Since 1965, the Voting Rights Act (VRA) has protected minority voters at the polls.

In June 2013, in a huge blow to democracy, the U.S. Supreme Court struck down the coverage formula used for Section 5 of the VRA, which required jurisdictions with significant histories of voter discrimination to pre-clear” any new voting practices or procedures, i.e., get federal approval from the Department of Justice, and show that they do not have a discriminatory purpose or effect.

Importantly, however, the 5-4 decision did not strike down Section 5 itself, leaving it to Congress to devise a new coverage formula. The ACLU is working with Congress to do just that.

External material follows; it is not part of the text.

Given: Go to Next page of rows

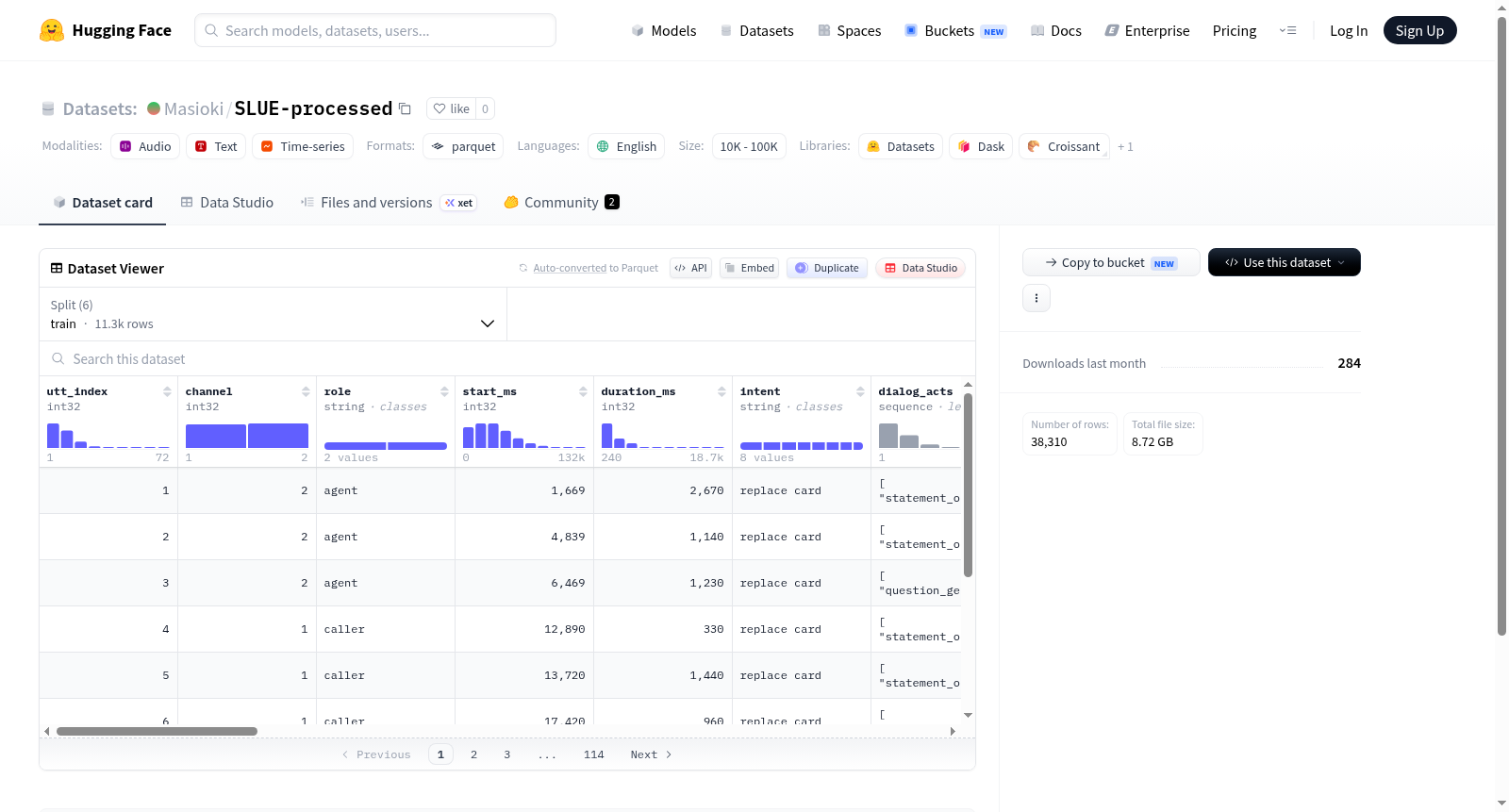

In January 2014, a bipartisan group of legislators in Congress took the first step toward developing a new formula and modernizing the Voting Rights Act: They introduced the Voting Rights Amendment Act of 2014, which contains a set of voting protections that are flexible, forward-looking, and written to capture recent discrimination and stop discriminatory changes to voting laws before elections take place. These include a rolling preclearance formula covering jurisdictions with recent egregious voting records that requires voting changes in those places to be preapproved, an expanded judicial bail-in provision, an enhanced ability for plaintiffs to obtain preliminary injunctive relief for some voting changes, and requirements for jurisdictions to provide public notice of proposed voting changes.